Billy Brown, who was born and raised in Central Long Beach, saw himself as one such interrupter after being part of the problem many years ago.
During the meeting, he opened up about the drug epidemic that plagued his neighborhood in the 1970s and 1980s. He became involved in gang culture and sold drugs.
“I saw a bunch of stuff change and I was involved in it,” he said. “It was a part of the culture.”
He said a class at Long Beach City College about African history turned his life around, and he began helping the youth get out of the life he lived.
He was tapped by the principal of Franklin Middle School in the early 2000s to help stop a string of violence among the students and the surrounding neighborhoods.
“I had to get people involved,” Brown said about his efforts to stop the violence.
He called on members of notorious gangs and organized crime organizations from all over Long Beach, and through their partnership they created a safe passage program that aimed to protect kids going to school and back home.
Youth development plays a key role in preventing violent shootings, speakers said. Police previously told the Long Beach Post that there seemed to be an increase in teens being involved with criminal activities as perpetrators and victims.
In December, the slaying of 14-year-old Arthur Touch, described as an engaged, bright and well-liked student at Poly High School, shook some city leaders and residents.
Alongside youth programs, investing appropriate resources into underserved communities is important if organizations want to see an end to the violence, Refujio Rodriguez, chief equity and program officer at Hope and Heal Fund, said. The program Rodriguez works for was founded after the deadly 2014 shooting in Isla Vista near the University of Santa Barbara. The organization works to address shootings through mental health services.
Rodriguez said the shooting at Isla Vista drew the attention of many, as activists held vigils and fundraisers to collect donations. It concerned him that shootings in east Santa Barbara—a more Latino community—were not receiving the same amount of attention.
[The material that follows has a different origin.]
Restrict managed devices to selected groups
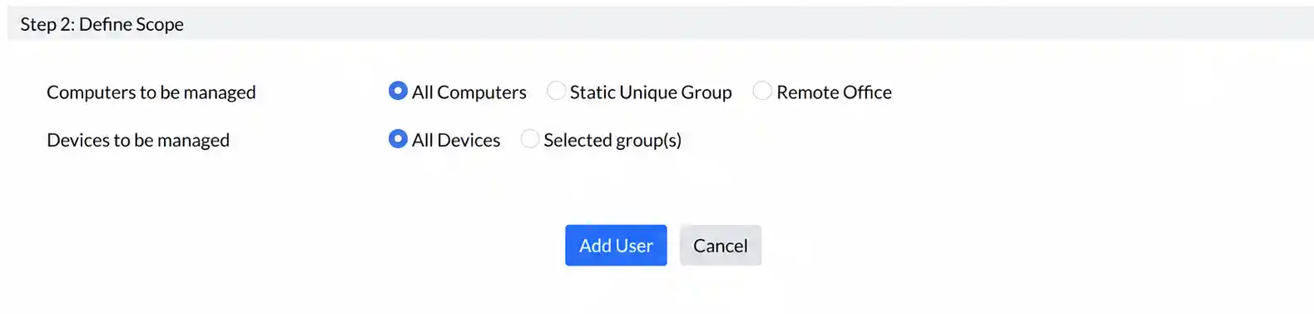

“This is a public health issue, this is a pandemic that has not been addressed in the last 40 years,” Rodriguez said of gun violence in marginalized communities. “You’re talking about people that are not in the room, and that’s speculative at best.”
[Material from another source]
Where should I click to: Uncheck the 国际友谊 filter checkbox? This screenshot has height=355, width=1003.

Solutions to bring those who live through the violence have been in the works. Adam Lara works with the violence prevention team within the Health and Human Services Department on programs around youth violence prevention. One program, the Youth Strategic Plan, was established after multiple youth groups met to devise a strategy to increase social connections, provide economic support and health-wellness opportunities to underserved communities.
The plan aims to serve young people ages 8-24 to cover multiple stages of their lives, from elementary school to transitioning to adulthood, organizers said. The 62-page strategic plan was presented to the City Council on Feb. 10.
“Gun violence is preventable,” Rodriguez said. “It’s not inevitable.”